#### [Given exercise]
Return all of the records below unchanged, line for line.
----
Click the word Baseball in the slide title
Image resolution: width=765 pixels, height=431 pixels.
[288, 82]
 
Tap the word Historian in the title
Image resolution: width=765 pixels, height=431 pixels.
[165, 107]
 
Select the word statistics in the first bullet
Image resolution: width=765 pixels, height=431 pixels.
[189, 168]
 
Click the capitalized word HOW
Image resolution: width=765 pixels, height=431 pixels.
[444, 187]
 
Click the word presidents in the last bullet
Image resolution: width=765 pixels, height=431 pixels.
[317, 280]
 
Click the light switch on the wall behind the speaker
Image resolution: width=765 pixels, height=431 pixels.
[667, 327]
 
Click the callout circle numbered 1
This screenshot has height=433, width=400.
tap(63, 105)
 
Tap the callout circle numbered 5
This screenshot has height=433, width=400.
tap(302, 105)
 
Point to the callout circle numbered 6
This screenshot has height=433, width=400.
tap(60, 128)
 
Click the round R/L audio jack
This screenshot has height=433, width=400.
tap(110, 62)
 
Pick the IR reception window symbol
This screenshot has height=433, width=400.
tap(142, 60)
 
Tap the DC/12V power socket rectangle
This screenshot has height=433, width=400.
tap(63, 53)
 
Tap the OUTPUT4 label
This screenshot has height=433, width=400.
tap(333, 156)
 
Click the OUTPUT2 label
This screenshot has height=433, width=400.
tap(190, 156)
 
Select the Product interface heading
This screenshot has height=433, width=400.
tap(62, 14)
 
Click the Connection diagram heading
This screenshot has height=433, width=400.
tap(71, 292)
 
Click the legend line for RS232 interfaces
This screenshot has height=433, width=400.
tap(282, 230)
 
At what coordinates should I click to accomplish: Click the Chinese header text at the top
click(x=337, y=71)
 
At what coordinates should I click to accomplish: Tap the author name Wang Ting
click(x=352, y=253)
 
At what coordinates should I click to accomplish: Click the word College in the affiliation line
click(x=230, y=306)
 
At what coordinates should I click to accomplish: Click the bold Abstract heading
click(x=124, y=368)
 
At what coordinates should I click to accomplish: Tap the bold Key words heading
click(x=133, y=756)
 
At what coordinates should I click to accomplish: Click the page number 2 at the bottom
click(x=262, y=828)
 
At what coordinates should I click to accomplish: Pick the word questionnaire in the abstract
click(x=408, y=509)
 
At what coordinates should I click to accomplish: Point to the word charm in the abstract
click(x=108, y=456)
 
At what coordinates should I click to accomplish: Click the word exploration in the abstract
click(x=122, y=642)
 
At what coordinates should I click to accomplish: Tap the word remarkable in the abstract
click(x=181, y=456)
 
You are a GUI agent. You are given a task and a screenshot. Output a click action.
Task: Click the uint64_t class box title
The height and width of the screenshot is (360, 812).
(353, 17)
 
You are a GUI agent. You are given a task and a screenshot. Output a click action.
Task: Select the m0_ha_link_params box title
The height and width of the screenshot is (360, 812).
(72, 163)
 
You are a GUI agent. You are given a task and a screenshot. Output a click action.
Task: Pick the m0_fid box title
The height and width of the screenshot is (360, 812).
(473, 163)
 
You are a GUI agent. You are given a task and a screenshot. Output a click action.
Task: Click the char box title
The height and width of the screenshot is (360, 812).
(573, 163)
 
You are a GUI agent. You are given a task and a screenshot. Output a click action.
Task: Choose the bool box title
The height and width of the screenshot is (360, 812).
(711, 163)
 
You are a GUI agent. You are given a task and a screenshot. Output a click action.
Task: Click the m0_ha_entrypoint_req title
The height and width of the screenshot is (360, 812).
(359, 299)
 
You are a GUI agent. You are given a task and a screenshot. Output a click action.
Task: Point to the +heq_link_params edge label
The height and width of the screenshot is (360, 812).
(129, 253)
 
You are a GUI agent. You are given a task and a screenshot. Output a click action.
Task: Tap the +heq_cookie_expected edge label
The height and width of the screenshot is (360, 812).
----
#### [Correct response]
Click the word Baseball in the slide title
Image resolution: width=765 pixels, height=431 pixels.
[288, 82]
 
Tap the word Historian in the title
Image resolution: width=765 pixels, height=431 pixels.
[165, 107]
 
Select the word statistics in the first bullet
Image resolution: width=765 pixels, height=431 pixels.
[189, 168]
 
Click the capitalized word HOW
Image resolution: width=765 pixels, height=431 pixels.
[444, 187]
 
Click the word presidents in the last bullet
Image resolution: width=765 pixels, height=431 pixels.
[317, 280]
 
Click the light switch on the wall behind the speaker
Image resolution: width=765 pixels, height=431 pixels.
[667, 327]
 
Click the callout circle numbered 1
This screenshot has height=433, width=400.
tap(63, 105)
 
Tap the callout circle numbered 5
This screenshot has height=433, width=400.
tap(302, 105)
 
Point to the callout circle numbered 6
This screenshot has height=433, width=400.
tap(60, 128)
 
Click the round R/L audio jack
This screenshot has height=433, width=400.
tap(110, 62)
 
Pick the IR reception window symbol
This screenshot has height=433, width=400.
tap(142, 60)
 
Tap the DC/12V power socket rectangle
This screenshot has height=433, width=400.
tap(63, 53)
 
Tap the OUTPUT4 label
This screenshot has height=433, width=400.
tap(333, 156)
 
Click the OUTPUT2 label
This screenshot has height=433, width=400.
tap(190, 156)
 
Select the Product interface heading
This screenshot has height=433, width=400.
tap(62, 14)
 
Click the Connection diagram heading
This screenshot has height=433, width=400.
tap(71, 292)
 
Click the legend line for RS232 interfaces
This screenshot has height=433, width=400.
tap(282, 230)
 
At what coordinates should I click to accomplish: Click the Chinese header text at the top
click(x=337, y=71)
 
At what coordinates should I click to accomplish: Tap the author name Wang Ting
click(x=352, y=253)
 
At what coordinates should I click to accomplish: Click the word College in the affiliation line
click(x=230, y=306)
 
At what coordinates should I click to accomplish: Click the bold Abstract heading
click(x=124, y=368)
 
At what coordinates should I click to accomplish: Tap the bold Key words heading
click(x=133, y=756)
 
At what coordinates should I click to accomplish: Click the page number 2 at the bottom
click(x=262, y=828)
 
At what coordinates should I click to accomplish: Pick the word questionnaire in the abstract
click(x=408, y=509)
 
At what coordinates should I click to accomplish: Point to the word charm in the abstract
click(x=108, y=456)
 
At what coordinates should I click to accomplish: Click the word exploration in the abstract
click(x=122, y=642)
 
At what coordinates should I click to accomplish: Tap the word remarkable in the abstract
click(x=181, y=456)
 
You are a GUI agent. You are given a task and a screenshot. Output a click action.
Task: Click the uint64_t class box title
The height and width of the screenshot is (360, 812).
(353, 17)
 
You are a GUI agent. You are given a task and a screenshot. Output a click action.
Task: Select the m0_ha_link_params box title
The height and width of the screenshot is (360, 812).
(72, 163)
 
You are a GUI agent. You are given a task and a screenshot. Output a click action.
Task: Pick the m0_fid box title
The height and width of the screenshot is (360, 812).
(473, 163)
 
You are a GUI agent. You are given a task and a screenshot. Output a click action.
Task: Click the char box title
The height and width of the screenshot is (360, 812).
(573, 163)
 
You are a GUI agent. You are given a task and a screenshot. Output a click action.
Task: Choose the bool box title
The height and width of the screenshot is (360, 812).
(711, 163)
 
You are a GUI agent. You are given a task and a screenshot. Output a click action.
Task: Click the m0_ha_entrypoint_req title
The height and width of the screenshot is (360, 812).
(359, 299)
 
You are a GUI agent. You are given a task and a screenshot. Output a click action.
Task: Point to the +heq_link_params edge label
The height and width of the screenshot is (360, 812).
(129, 253)
 
You are a GUI agent. You are given a task and a screenshot. Output a click action.
Task: Tap the +heq_cookie_expected edge label
The height and width of the screenshot is (360, 812).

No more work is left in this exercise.